In the listing that follows, count each line containing the string "agent" and report only the count.

## [Data in this exercise]
==========
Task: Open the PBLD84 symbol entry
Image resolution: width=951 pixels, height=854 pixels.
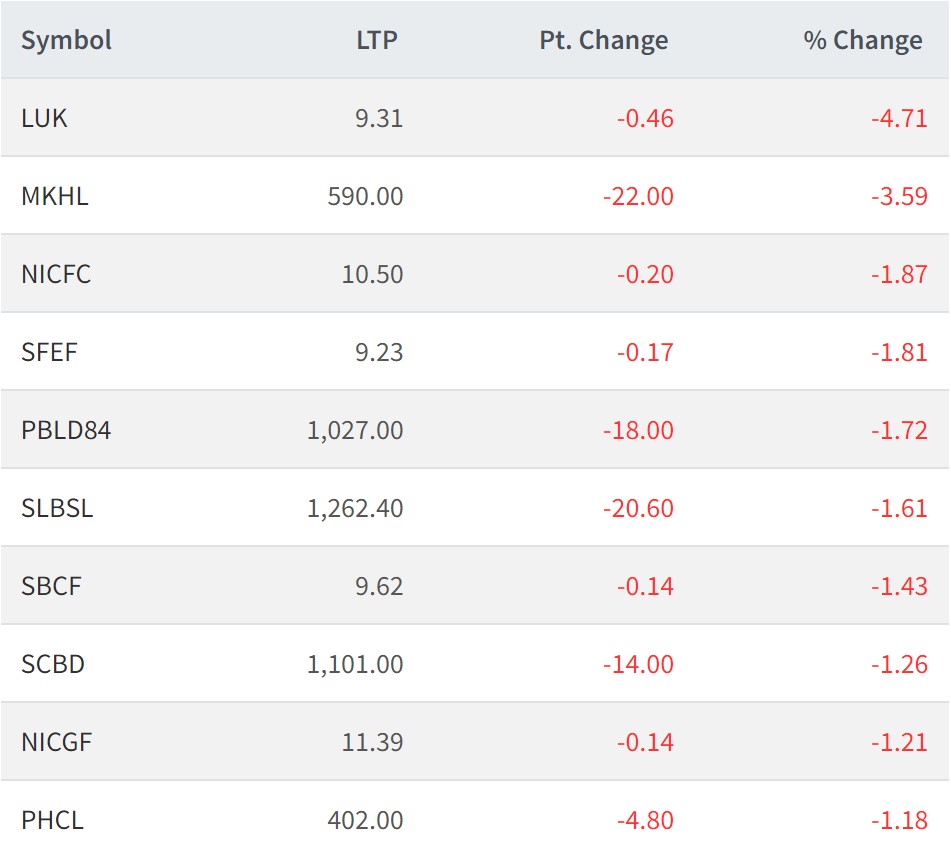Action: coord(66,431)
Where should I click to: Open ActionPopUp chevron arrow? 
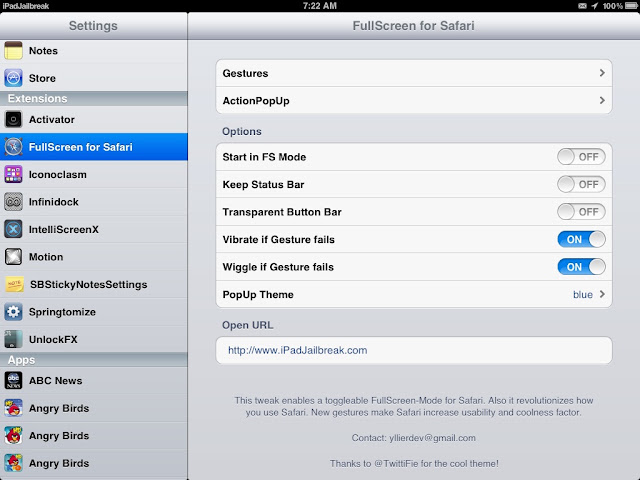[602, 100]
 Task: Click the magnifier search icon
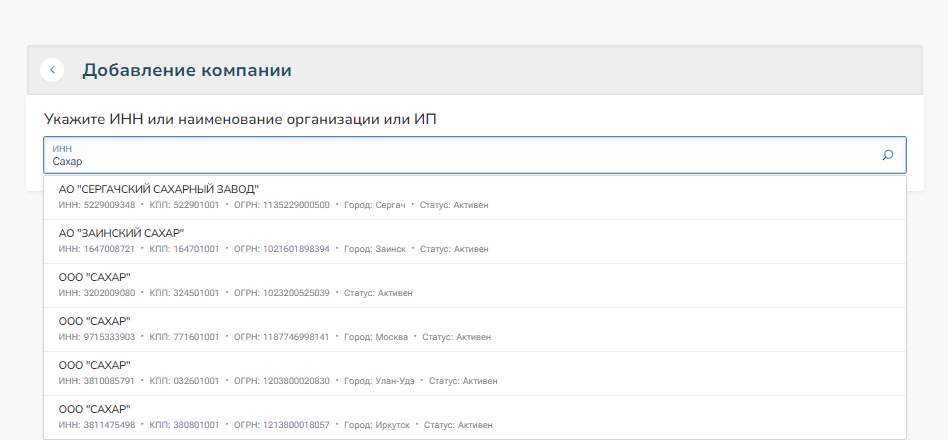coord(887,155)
==========
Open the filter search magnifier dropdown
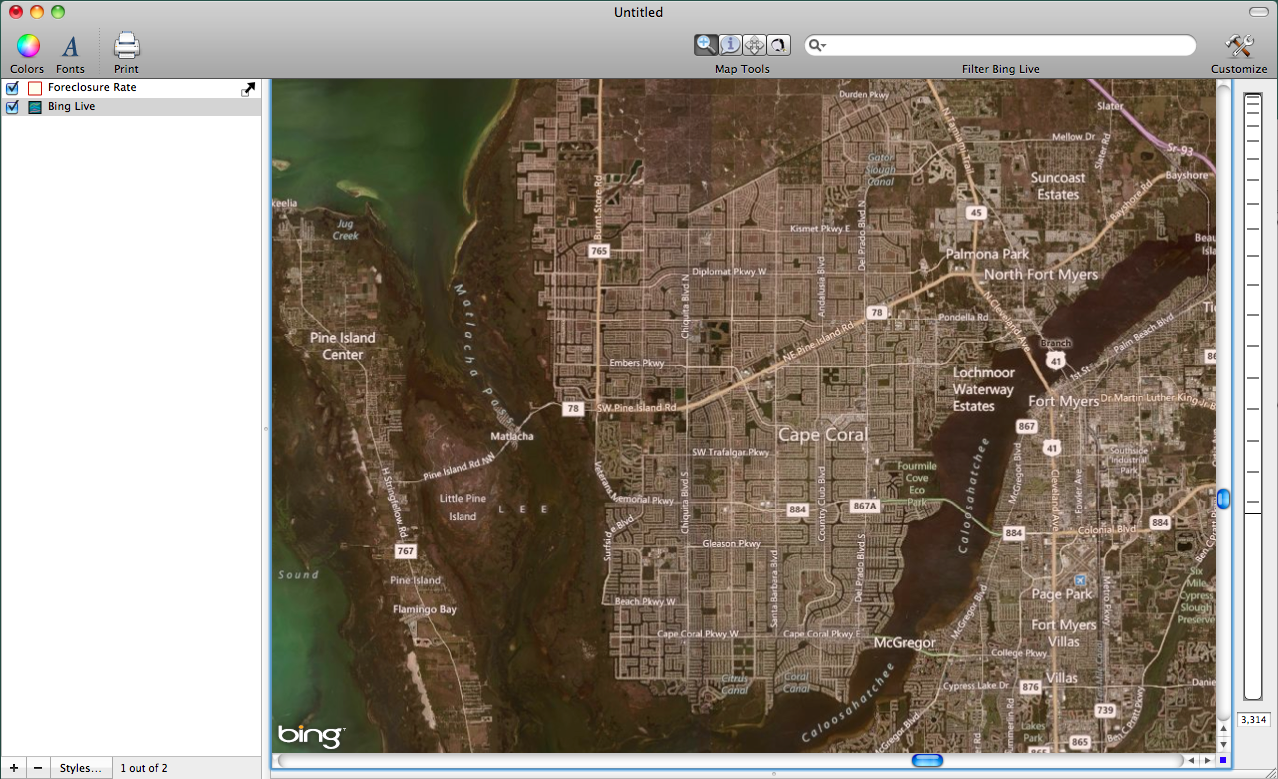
==========
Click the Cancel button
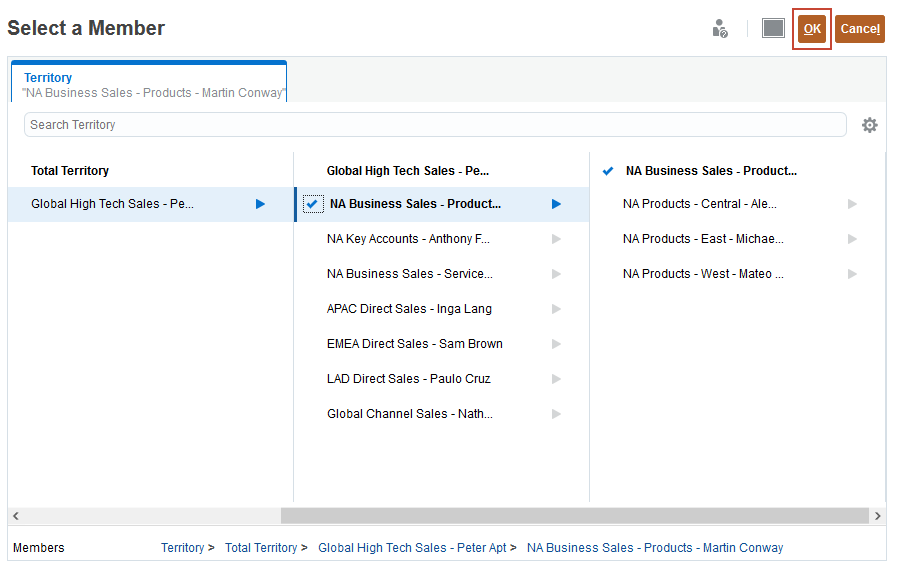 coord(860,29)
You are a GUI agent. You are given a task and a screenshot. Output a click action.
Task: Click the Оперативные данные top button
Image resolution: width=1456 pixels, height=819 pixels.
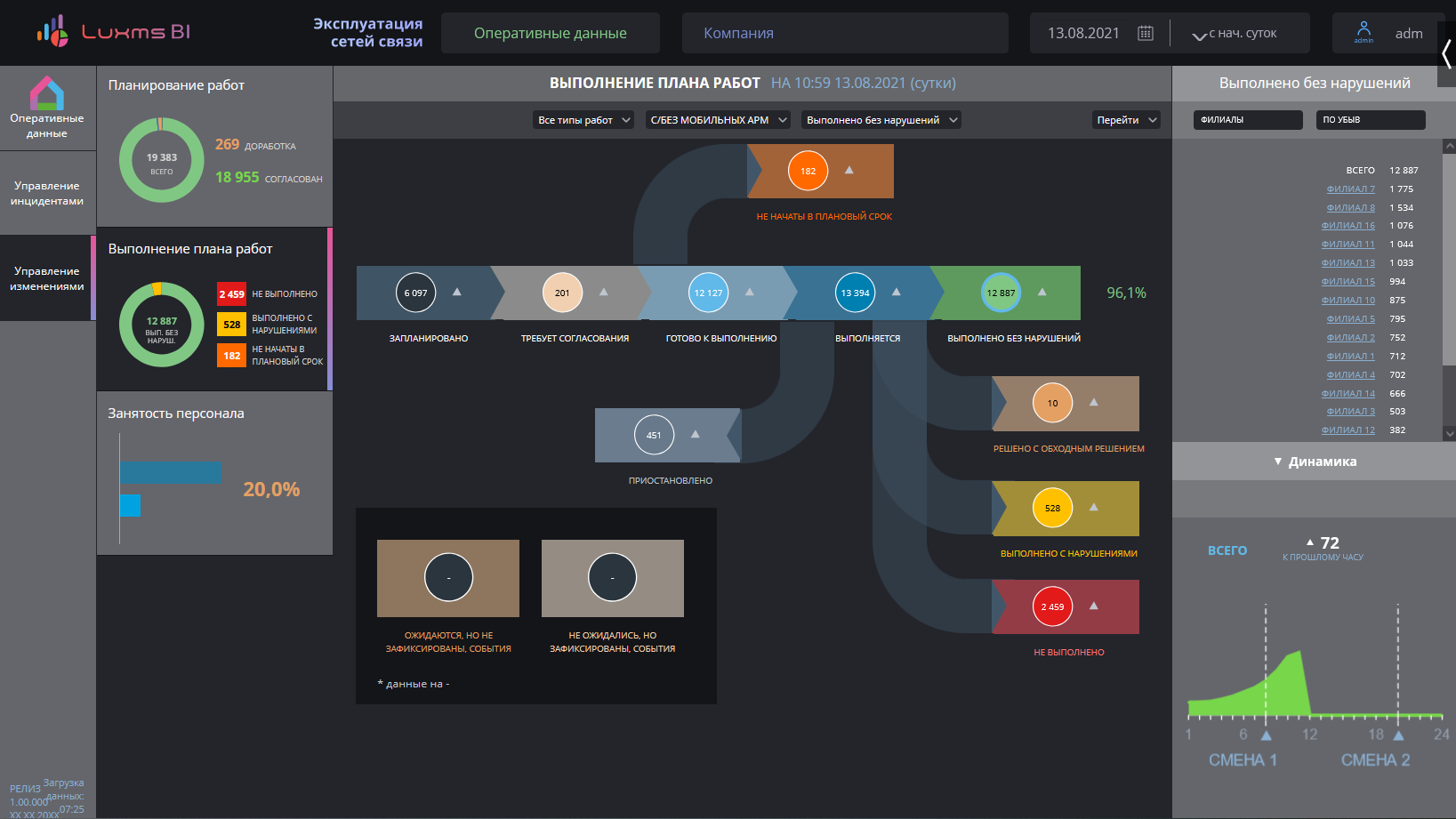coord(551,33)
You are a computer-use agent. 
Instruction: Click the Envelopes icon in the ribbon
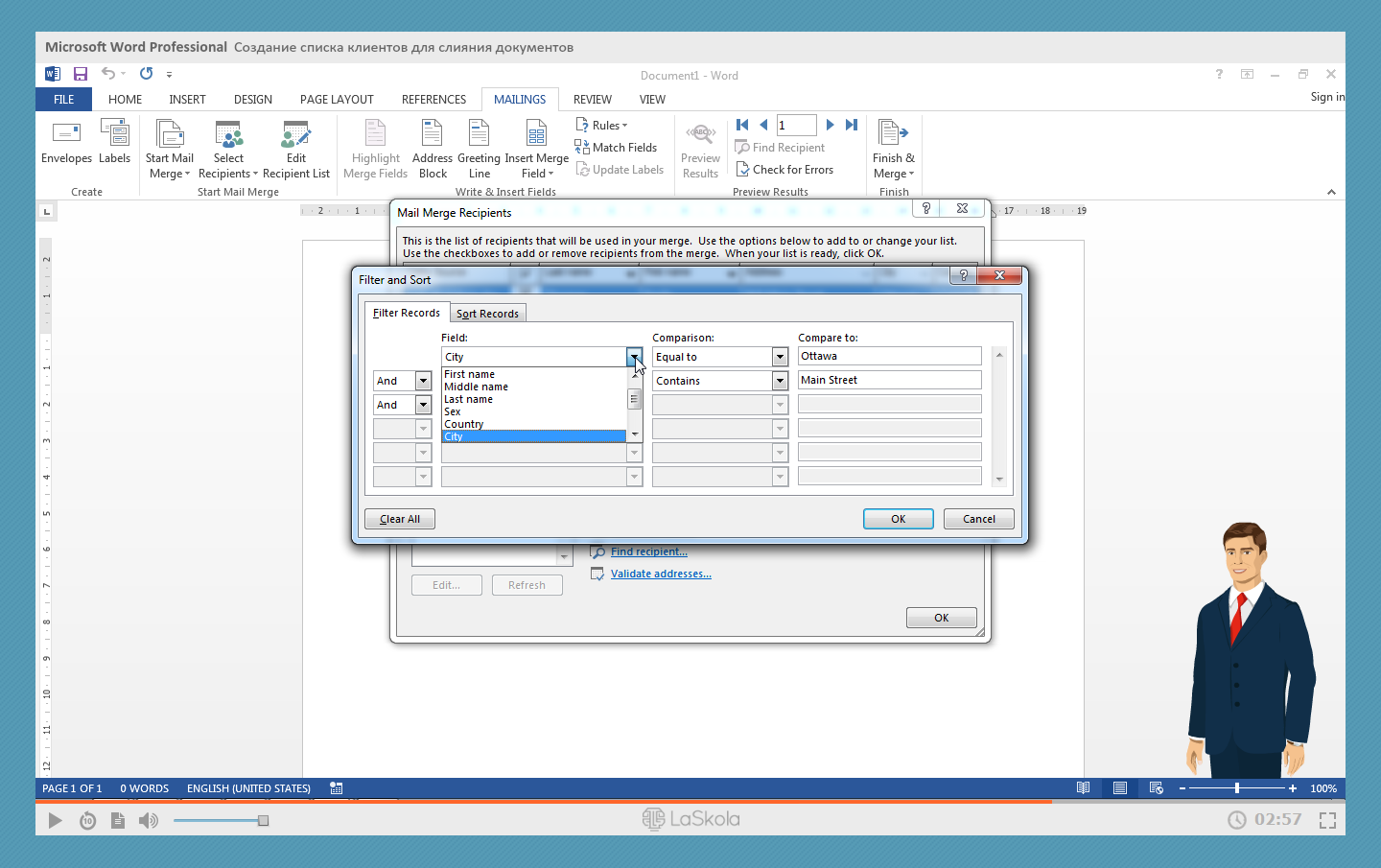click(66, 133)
==========
## [Answer space]
2